PCTs are responsible for assessing eligibility for NHS Continuing Healthcare and NHS-funded Nursing Care, as well as ensuring that the national eligibility criteria are used consistently. They also identify, arrange and fund all the services required to meet your needs:
• if you qualify for NHS Continuing Healthcare, or
• for the healthcare part of a joint care package.
The PCT for your area can provide more information on the eligibility criteria and assessment process. If you think you have care needs that should be assessed, or if someone you care for has needs that you think should be assessed, you should contact your PCT.
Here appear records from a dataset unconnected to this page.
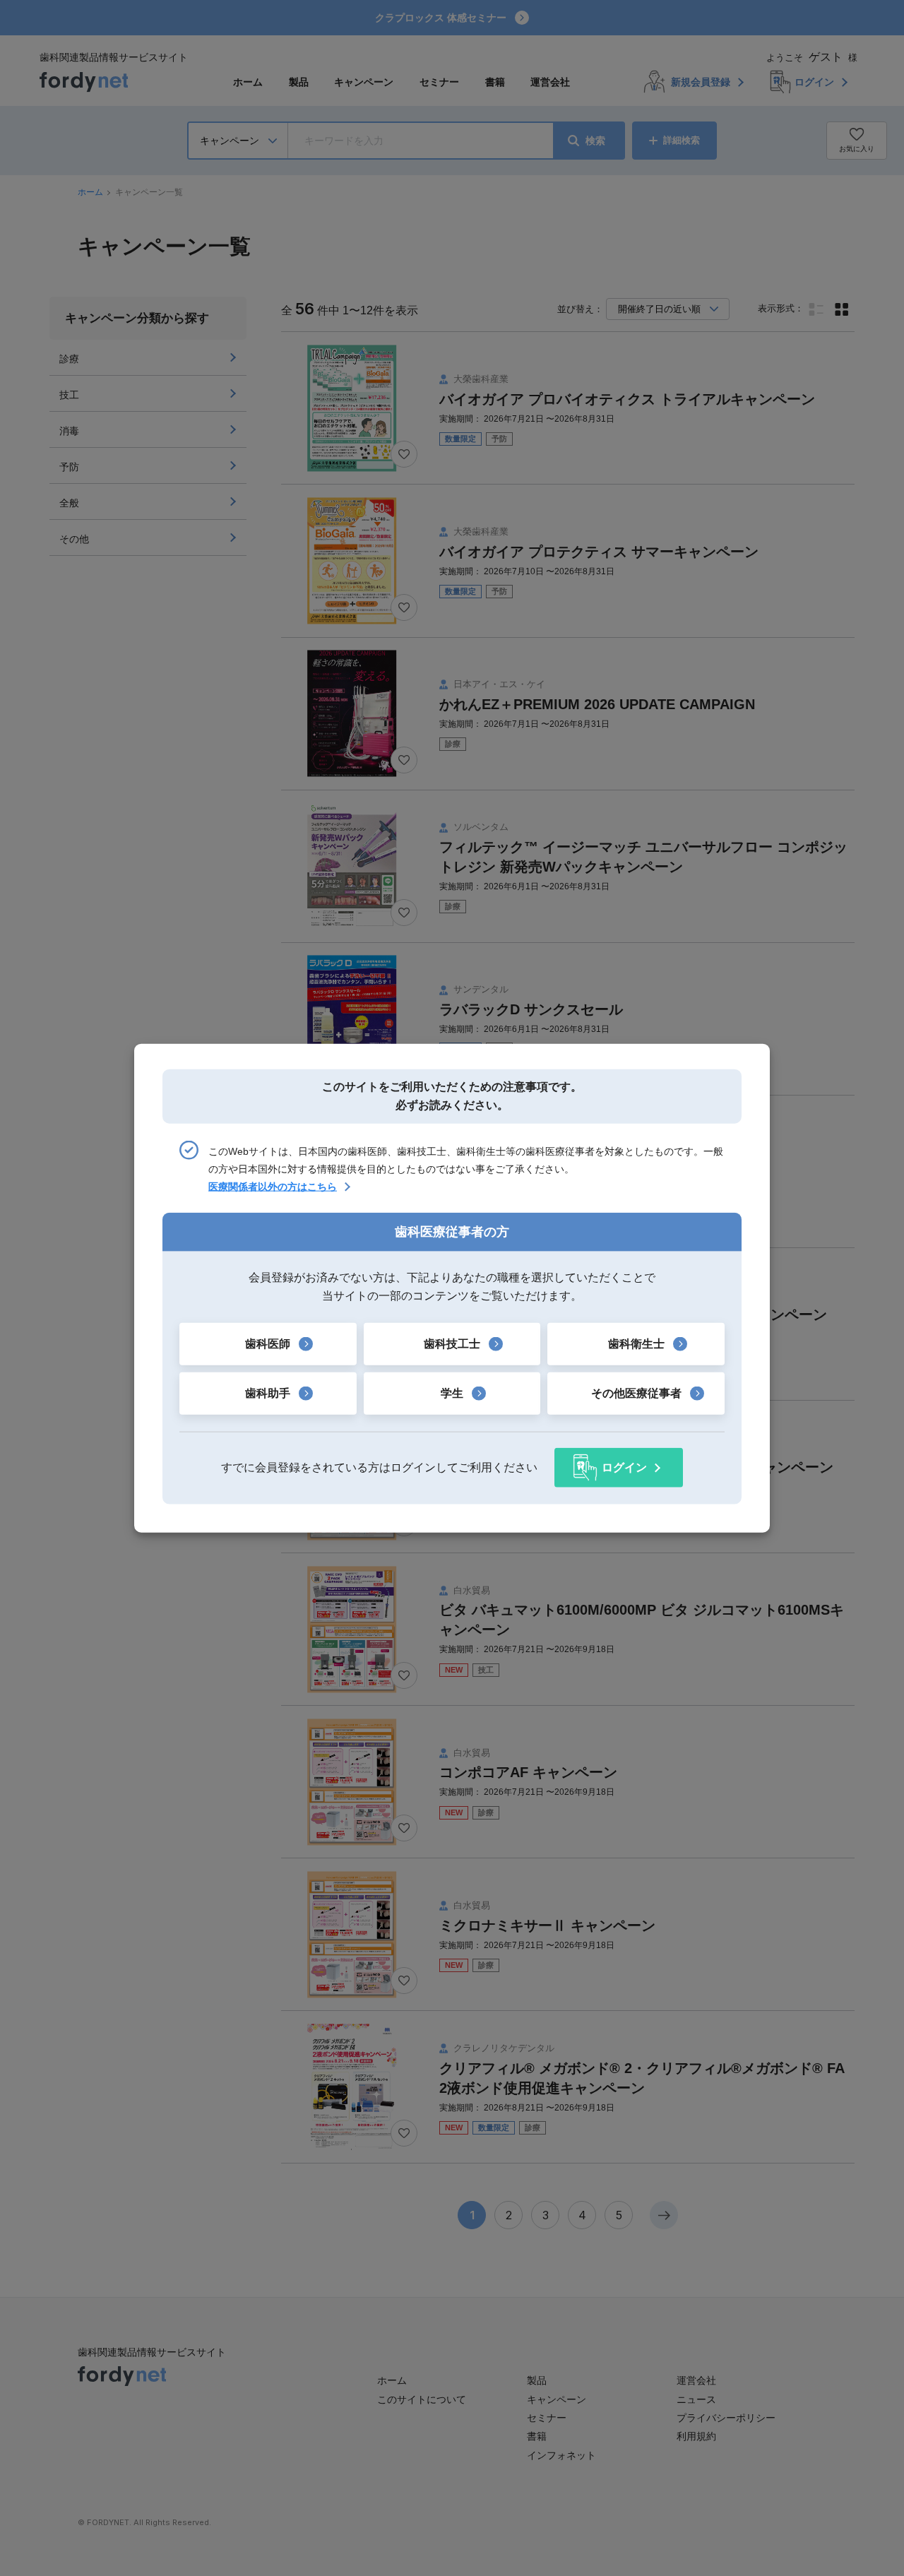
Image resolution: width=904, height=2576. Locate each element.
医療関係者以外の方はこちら (272, 1186)
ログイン (624, 1467)
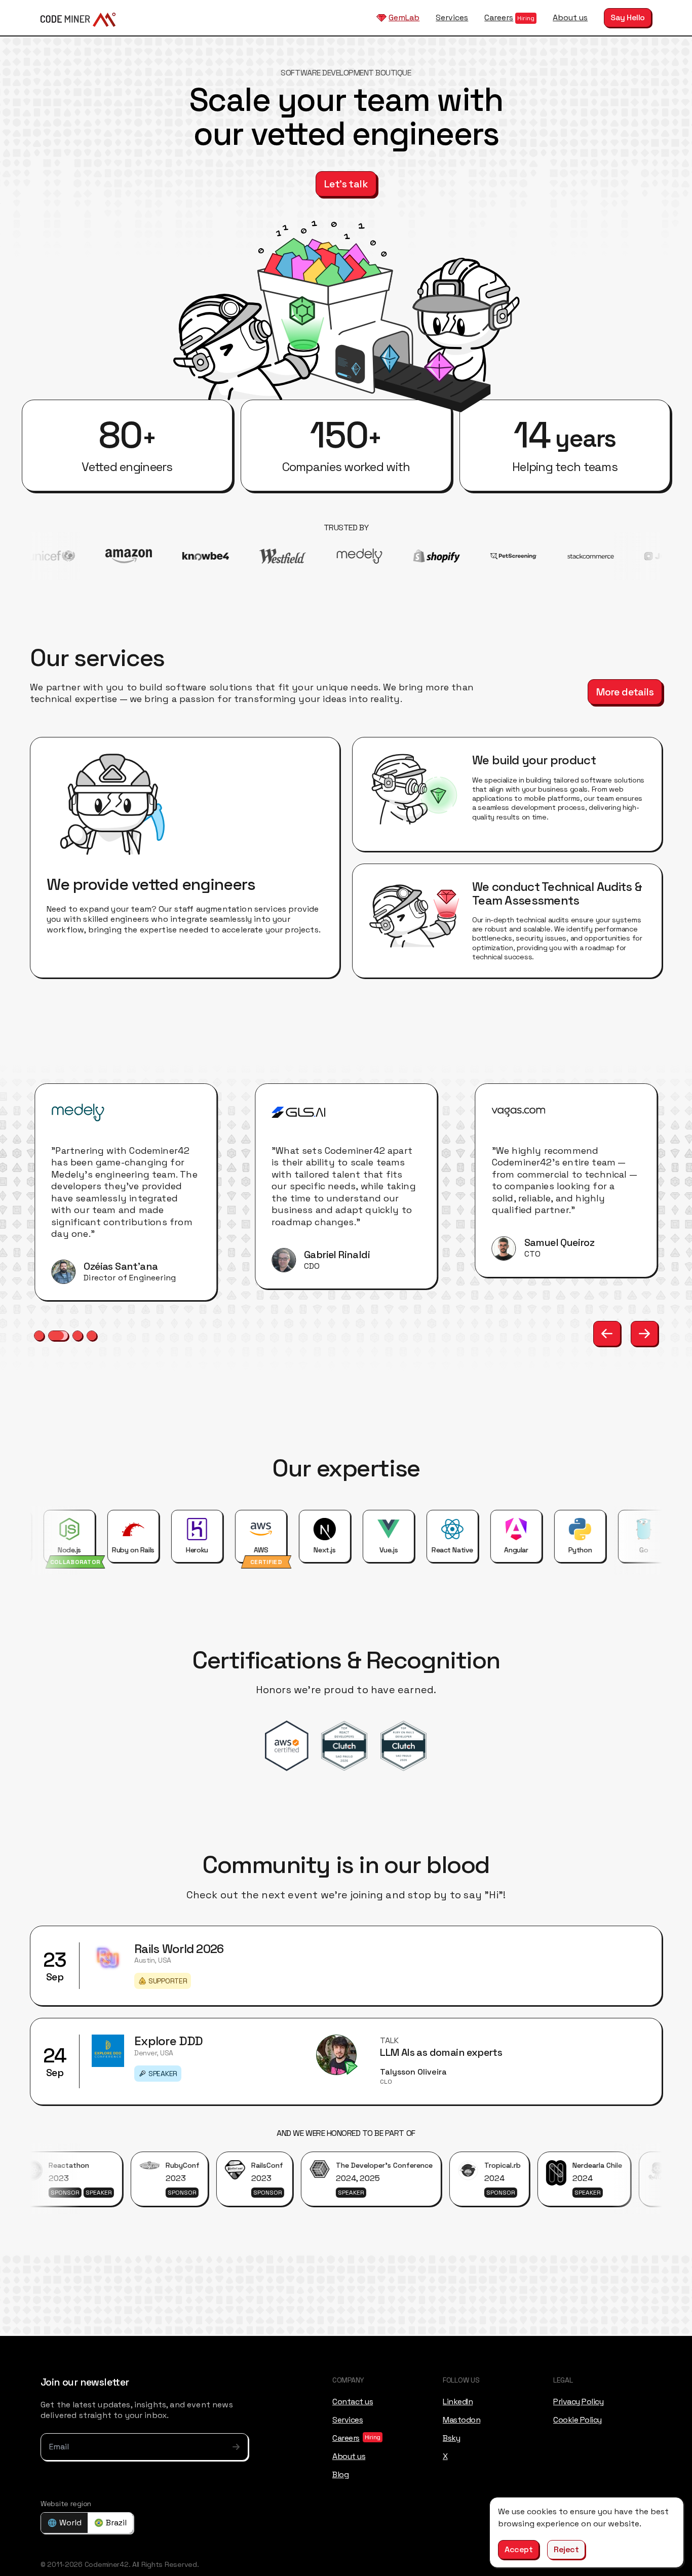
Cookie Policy (577, 2419)
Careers (498, 17)
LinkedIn (458, 2401)
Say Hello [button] (627, 17)
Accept (518, 2549)
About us (570, 17)
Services (452, 17)
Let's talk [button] (346, 183)
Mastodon (461, 2419)
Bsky (451, 2437)
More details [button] (624, 691)
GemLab (404, 17)
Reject (566, 2549)
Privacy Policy (578, 2401)
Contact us (352, 2401)
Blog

You can get contact details for PCTs by calling NHS Direct on 0845 4647 or visiting the NHS Choices website. When you contact your PCT, ask to speak to the co-ordinator for NHS Continuing Healthcare.
Reviews of continuing care decisions
The Department of Health's continuing care policy covers the procedure for investigating cases where people may have been wrongly denied continuing care. Reviews of continuing care decisions have been taking place since 2003.
The Department of Health has asked for any new cases for review to be raised by 30 November 2007. These are cases:
• where eligibility decisions for fully funded NHS care were made before April 2004, or
• which involve a period of time mainly before April 2004.